Finishing Amber Spyglass was an event in my life. Like 9/11, or first heartbreak, I remember the details of that day, and the way that I felt afterwards. Longing, emotional, yet not quite able to understand nor articulate how I felt after finishing the read in a marathon session on the lazy-bay of my father’s house.

I’m being driven up I-5, and the memories and plans of private planes through BFI are fresh. It’s a different layer than driving up I-5 on the motorcycle to make $60 teaching with the Princeton Review. Soaked on Seattle streets. There is no part of me that thought I would have been a Microsoft executive, not in this amount of time, not 15 years.

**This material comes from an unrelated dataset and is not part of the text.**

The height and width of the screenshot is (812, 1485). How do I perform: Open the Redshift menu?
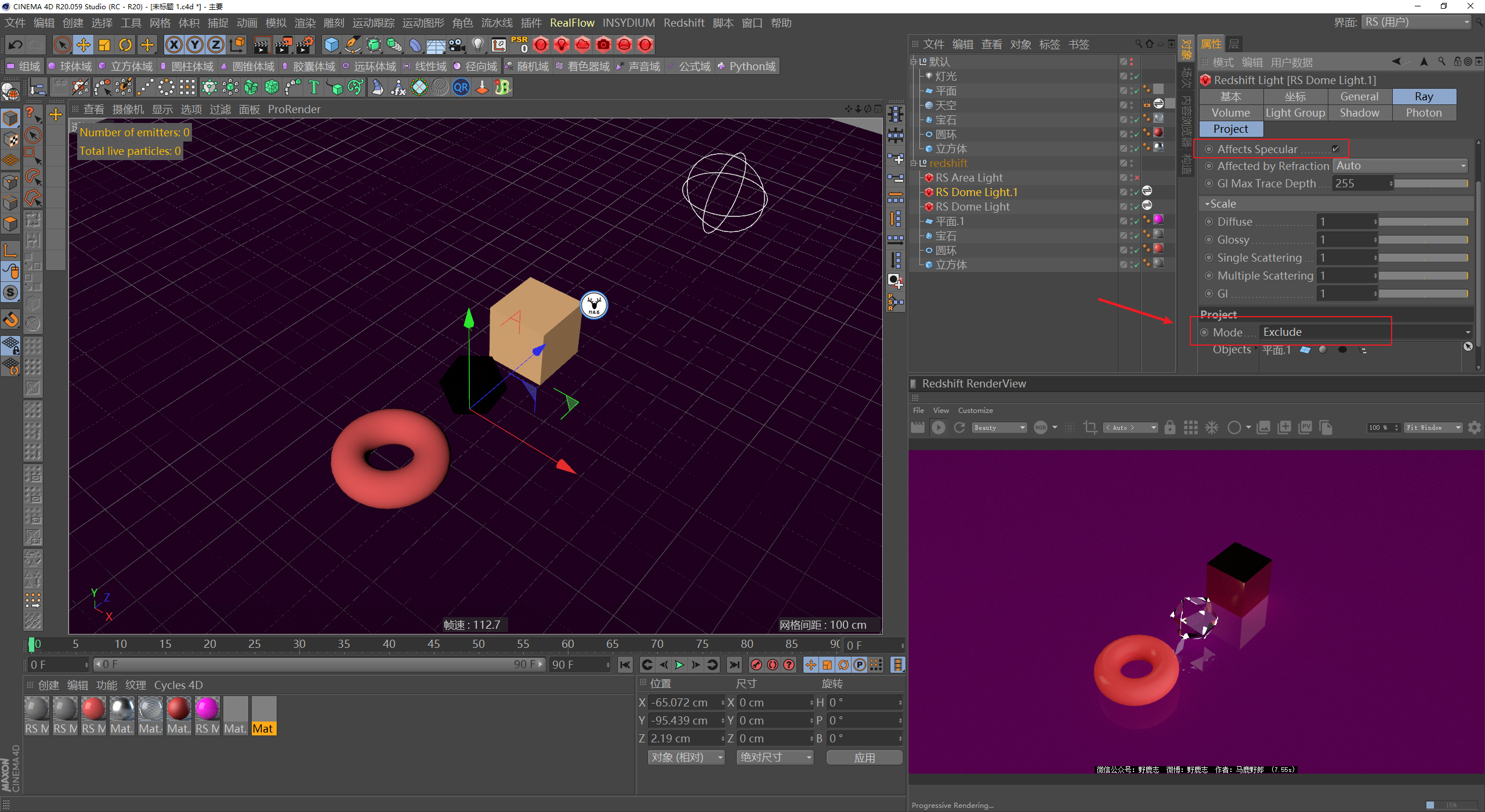tap(683, 23)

I can’t say I’m sad about my life, or the path that I’ve taken. I’m thankful, deeply, for the experience in the state department, to learn the art of Growth at Facebook, to get a locally undeserved but cosmically long overdue gutpunch at OpenAI, and now to be here. I’m glad for all of it, and yet I still feel like I’m missing something substantial. It’s one night a week away from the kids, I will go from protected car to protected hotel to cafe to Microsoft, and maybe there is a better way to do it.

Who was I and who am I?

What is life if I don’t stop and smell the roses every once in a while? With the rose field, it was just an adventure. More of an adventure through life, one in which something is lost, and something is gained.

Yet I was and am made of stories. Stories like Pullman that make you think, that make you feel vulnerable. It was worth it on the flight, and I’m thankful to have been in a position to have experienced both.